Faits de jeu

Qu'est-ce que je fous, bloqué sous ce qui ressemble à un tableau de bord ? Impossible de me relever, je ne sens plus mes jambes, mes mains palpent des morceaux de ferraille ou de plastique, je ne parviens pas à savoir. J'ai froid, très froid. Je pense à ma femme, à mes mômes. Pourvu qu'ils ne me voient pas dans cet état. Il faut pourtant bien que je sorte de ce merdier. Je dois faire mon rapport... pourquoi ça pue l'essence et la mort ?...
Qu'est qui s'est passé ?... Comment j'ai pu me retrouver au milieu de ce qui ressemble à un enfer ?
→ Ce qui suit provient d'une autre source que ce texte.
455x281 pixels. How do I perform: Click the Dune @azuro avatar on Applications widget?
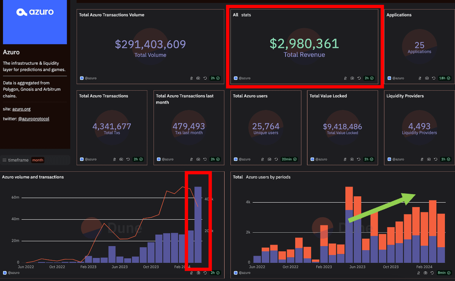(389, 78)
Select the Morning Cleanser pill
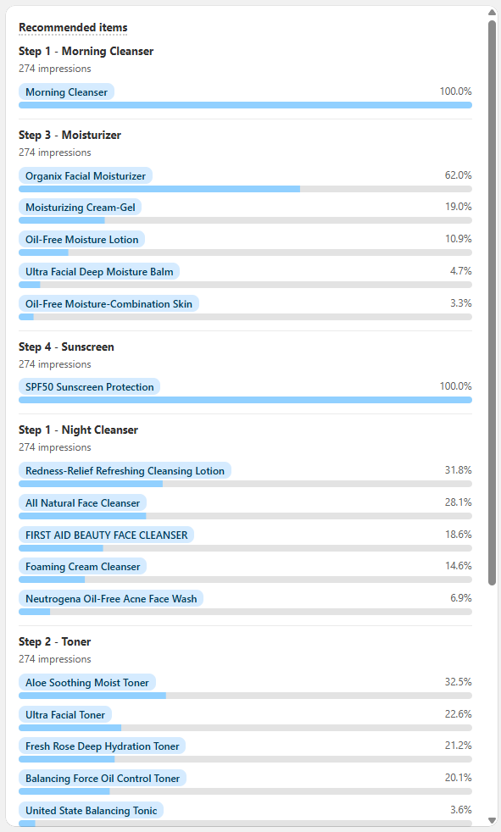501x832 pixels. pyautogui.click(x=66, y=92)
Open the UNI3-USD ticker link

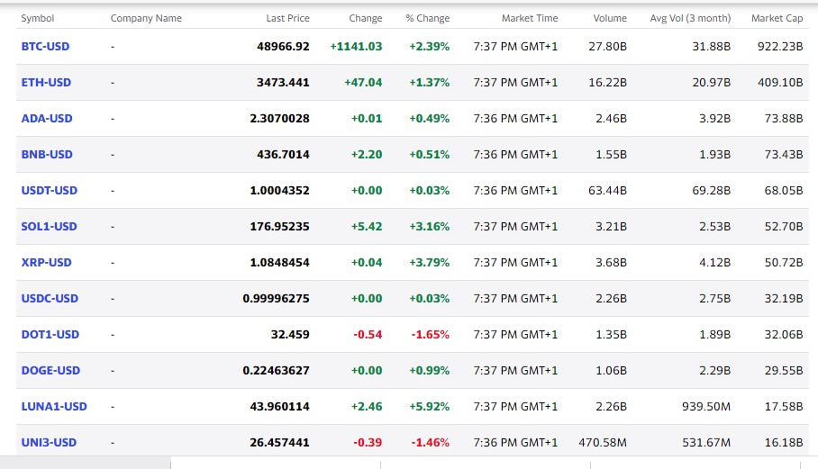[49, 442]
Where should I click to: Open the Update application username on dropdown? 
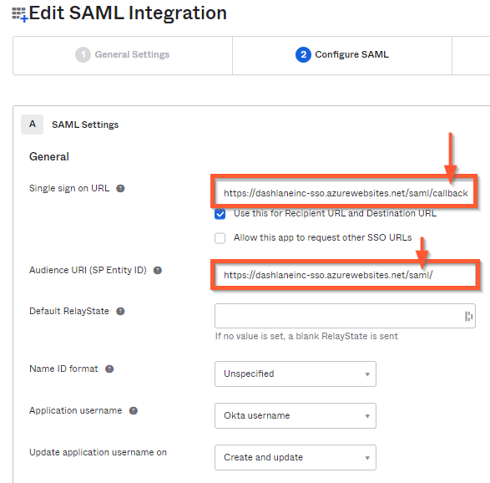click(296, 457)
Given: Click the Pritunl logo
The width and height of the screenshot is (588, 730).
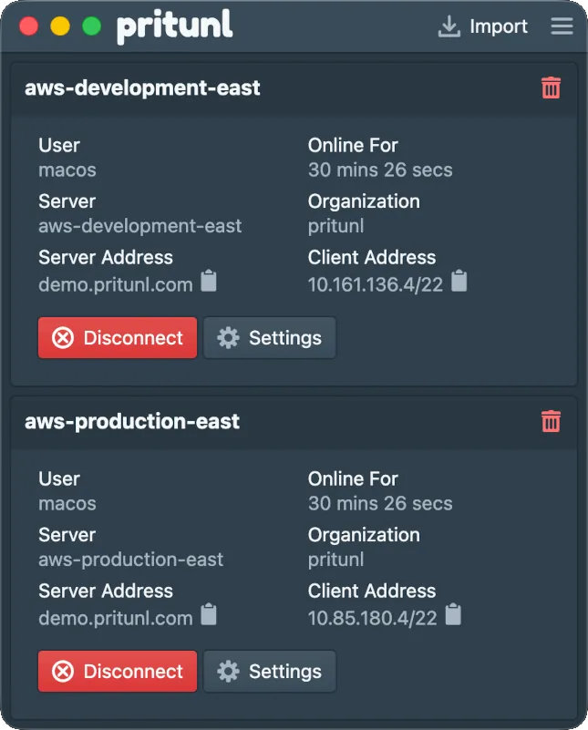Looking at the screenshot, I should (x=174, y=26).
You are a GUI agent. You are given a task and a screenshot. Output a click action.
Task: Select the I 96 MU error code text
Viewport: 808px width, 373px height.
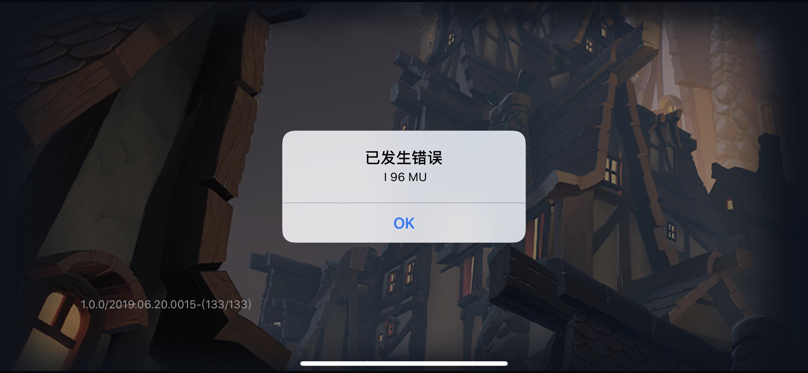pyautogui.click(x=405, y=177)
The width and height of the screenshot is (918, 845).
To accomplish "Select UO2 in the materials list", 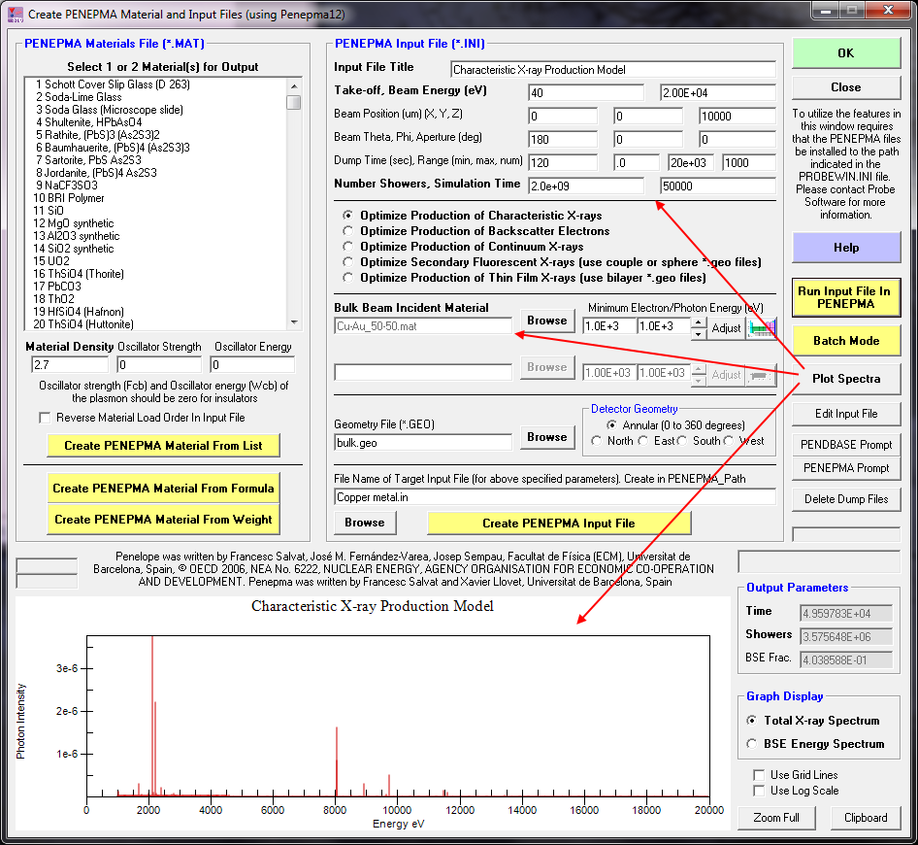I will coord(51,261).
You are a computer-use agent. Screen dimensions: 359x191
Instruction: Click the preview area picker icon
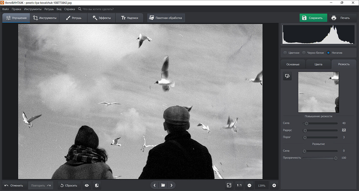(x=287, y=76)
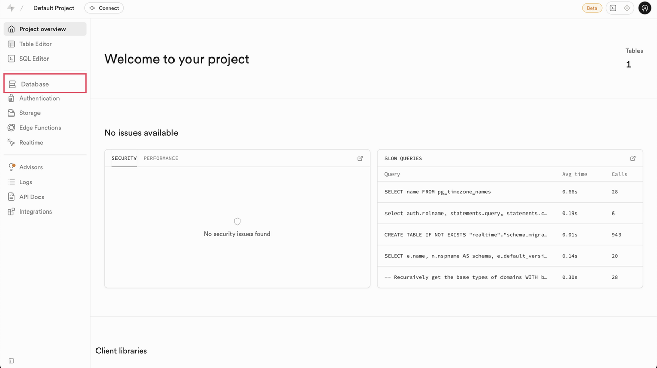
Task: Click the Supabase logo icon
Action: pos(11,8)
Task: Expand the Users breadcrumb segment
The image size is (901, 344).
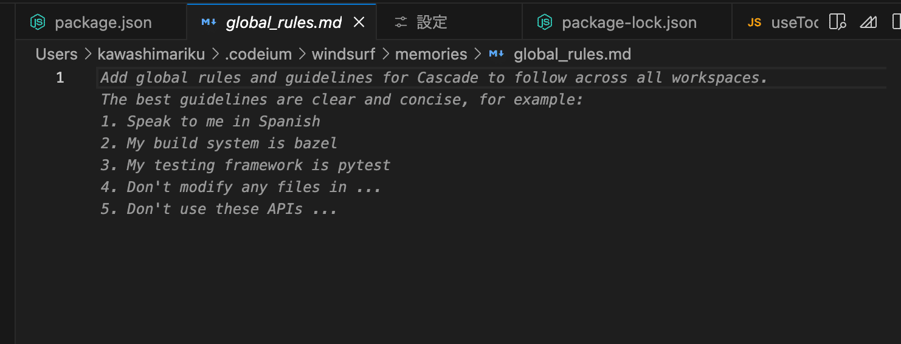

Je ferme les yeux... soudain, avant de m'endormir un éclair... ça y est, je me souviens. Le match de foot... Chambilly sous Valsonne, équipe visiteuse, contre Saint-Irigny sur Moignans... un match de chiens, rien que des furieux. Pourtant une rencontre (le terme est presque risible) de Régional 3, mais avec des enjeux de qualif' pour une coupe du monde. Cela fait trois jours qu'il pleut sans discontinuer, le terrain est à la limite du praticable
Régional 3, autrefois on disait Promotion d'Honneur. Honneur, tu parles ! En première mi-temps, j'ai essayé de les calmer en sortant quatre fois la biscotte, mais ça n'a pas empêché les gestes d'antijeu de se poursuivre. Gestes d'antijeu ! Je devrais plutôt parler de boucherie, genre « Massacre à la tronçonneuse ». Au début ça taquine, ça chambre et après, ça insulte les mamans.
Il en faut parfois peu pour que certains commencent à déborder de leur cahier de coloriage.
L'arrière central de Saint-Irigny a frisé le rouge direct après un tacle assassin sur le 10 adverse. Bilan les croisés et direction les urgences. « Du jeu rugueux » a commenté leur coach. « Viril mais correct ! » a appuyé leur président.
On était à la 75ème, score 0-0. Pour ne pas envenimer les choses, je me suis contenté d'un jaune. Au lieu de la jouer profil bas, cet abruti n'a pas cessé de me traiter de noms d'oiseaux, jusqu'à la fin du match. C'est dans le couloir qui conduit aux vestiaires que ça a dégénéré. Avec les deux juges de touche, nous étions en train de rejoindre le bureau des arbitres, en fait un Algeco pourri, sous les quolibets et les crachats des supporters de Saint-Irigny.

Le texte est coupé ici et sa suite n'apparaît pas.